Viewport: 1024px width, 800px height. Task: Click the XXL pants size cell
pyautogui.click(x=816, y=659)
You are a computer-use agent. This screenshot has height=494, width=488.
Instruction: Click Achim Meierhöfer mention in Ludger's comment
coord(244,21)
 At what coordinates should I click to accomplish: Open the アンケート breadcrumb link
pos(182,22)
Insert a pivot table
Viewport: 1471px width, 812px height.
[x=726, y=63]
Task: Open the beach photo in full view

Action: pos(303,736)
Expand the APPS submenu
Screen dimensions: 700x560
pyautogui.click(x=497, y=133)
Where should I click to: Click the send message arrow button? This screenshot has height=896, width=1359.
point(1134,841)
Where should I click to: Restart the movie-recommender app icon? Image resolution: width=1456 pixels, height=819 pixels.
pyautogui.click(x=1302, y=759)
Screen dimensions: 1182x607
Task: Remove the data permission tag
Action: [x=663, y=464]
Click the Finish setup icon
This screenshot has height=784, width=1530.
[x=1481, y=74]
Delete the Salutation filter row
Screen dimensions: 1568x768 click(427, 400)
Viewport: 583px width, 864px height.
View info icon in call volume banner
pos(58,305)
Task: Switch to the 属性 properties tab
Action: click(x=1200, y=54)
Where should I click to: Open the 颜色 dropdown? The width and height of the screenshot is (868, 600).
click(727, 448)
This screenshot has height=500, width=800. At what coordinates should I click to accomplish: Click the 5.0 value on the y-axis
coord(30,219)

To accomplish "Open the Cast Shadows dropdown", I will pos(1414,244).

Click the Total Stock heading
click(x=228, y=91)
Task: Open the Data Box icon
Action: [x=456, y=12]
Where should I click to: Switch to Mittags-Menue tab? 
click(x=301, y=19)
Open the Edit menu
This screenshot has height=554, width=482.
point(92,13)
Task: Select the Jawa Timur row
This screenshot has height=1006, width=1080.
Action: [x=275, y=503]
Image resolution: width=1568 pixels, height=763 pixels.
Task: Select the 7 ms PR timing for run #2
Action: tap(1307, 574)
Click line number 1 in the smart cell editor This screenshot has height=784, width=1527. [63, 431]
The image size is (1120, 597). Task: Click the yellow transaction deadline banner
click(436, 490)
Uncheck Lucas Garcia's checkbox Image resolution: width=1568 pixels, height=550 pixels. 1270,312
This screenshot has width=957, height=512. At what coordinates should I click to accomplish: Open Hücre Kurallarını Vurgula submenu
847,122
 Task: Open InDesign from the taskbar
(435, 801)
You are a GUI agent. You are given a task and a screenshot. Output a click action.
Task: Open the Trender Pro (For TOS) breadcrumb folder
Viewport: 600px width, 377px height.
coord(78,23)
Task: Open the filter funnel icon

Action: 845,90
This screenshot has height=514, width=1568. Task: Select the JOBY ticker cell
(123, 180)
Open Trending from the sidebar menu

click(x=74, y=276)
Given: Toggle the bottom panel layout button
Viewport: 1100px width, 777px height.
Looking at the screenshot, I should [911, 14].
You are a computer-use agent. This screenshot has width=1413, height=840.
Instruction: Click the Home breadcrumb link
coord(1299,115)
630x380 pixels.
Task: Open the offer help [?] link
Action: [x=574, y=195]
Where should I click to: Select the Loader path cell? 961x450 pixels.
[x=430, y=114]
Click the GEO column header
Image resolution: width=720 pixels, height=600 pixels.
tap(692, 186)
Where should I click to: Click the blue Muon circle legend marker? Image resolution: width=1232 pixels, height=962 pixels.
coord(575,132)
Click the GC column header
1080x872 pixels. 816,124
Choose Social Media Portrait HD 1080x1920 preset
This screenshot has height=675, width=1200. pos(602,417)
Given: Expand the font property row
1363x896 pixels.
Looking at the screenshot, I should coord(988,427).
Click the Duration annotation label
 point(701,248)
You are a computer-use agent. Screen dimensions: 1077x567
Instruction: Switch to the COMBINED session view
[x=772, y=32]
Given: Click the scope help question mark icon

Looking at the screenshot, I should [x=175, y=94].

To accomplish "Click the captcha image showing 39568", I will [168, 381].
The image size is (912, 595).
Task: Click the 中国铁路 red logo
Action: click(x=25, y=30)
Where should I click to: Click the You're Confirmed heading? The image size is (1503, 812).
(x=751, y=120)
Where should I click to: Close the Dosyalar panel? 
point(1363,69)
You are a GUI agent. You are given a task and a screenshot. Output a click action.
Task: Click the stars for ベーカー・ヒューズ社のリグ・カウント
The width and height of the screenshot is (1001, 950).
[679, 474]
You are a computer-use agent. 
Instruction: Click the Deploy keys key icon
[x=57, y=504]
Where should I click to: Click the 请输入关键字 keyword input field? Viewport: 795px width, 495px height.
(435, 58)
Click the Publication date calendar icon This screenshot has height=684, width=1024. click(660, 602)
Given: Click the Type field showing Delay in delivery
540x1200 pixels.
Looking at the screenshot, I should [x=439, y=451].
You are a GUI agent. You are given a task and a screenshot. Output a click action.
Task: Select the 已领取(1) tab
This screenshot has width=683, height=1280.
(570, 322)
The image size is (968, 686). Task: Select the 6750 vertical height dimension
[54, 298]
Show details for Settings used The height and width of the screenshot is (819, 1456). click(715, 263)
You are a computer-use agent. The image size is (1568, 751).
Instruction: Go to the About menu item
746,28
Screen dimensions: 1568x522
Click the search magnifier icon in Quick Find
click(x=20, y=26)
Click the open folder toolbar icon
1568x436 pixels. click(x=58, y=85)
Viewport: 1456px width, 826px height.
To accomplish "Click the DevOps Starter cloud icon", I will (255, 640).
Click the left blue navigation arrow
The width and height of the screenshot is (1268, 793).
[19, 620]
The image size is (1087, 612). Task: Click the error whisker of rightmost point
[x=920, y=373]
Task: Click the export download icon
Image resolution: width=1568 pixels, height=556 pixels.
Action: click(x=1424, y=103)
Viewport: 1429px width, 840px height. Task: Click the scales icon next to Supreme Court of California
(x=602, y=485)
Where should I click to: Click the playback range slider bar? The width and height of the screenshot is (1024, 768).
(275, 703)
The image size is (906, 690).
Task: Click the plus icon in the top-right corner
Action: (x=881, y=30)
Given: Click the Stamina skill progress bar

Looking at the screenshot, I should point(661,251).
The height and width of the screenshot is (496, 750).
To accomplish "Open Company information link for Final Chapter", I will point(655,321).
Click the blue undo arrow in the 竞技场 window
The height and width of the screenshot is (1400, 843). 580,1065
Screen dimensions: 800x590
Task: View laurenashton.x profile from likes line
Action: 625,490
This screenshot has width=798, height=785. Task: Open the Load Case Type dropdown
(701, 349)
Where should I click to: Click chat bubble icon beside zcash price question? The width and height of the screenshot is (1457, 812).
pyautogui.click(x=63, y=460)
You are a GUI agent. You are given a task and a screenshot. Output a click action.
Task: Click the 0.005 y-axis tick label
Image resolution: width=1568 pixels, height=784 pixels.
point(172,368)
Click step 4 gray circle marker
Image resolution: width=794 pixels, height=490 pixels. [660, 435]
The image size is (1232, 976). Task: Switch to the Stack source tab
----------------------------------------
Written instruction.
Please copy the rows above word for word, starting at the line that contains "Where should I click to: Click the 请输入关键字" and ending at the line that contains "1568x436 pixels. click(x=58, y=85)", including both of those lines.

Right answer.
Where should I click to: Click the 请输入关键字 keyword input field? Viewport: 795px width, 495px height.
(435, 58)
Click the Publication date calendar icon This screenshot has height=684, width=1024. click(660, 602)
Given: Click the Type field showing Delay in delivery
540x1200 pixels.
Looking at the screenshot, I should [x=439, y=451].
You are a GUI agent. You are given a task and a screenshot. Output a click action.
Task: Select the 已领取(1) tab
This screenshot has width=683, height=1280.
(570, 322)
The image size is (968, 686). Task: Select the 6750 vertical height dimension
[54, 298]
Show details for Settings used The height and width of the screenshot is (819, 1456). click(715, 263)
You are a computer-use agent. The image size is (1568, 751).
Instruction: Go to the About menu item
746,28
Screen dimensions: 1568x522
Click the search magnifier icon in Quick Find
click(x=20, y=26)
Click the open folder toolbar icon
1568x436 pixels. click(x=58, y=85)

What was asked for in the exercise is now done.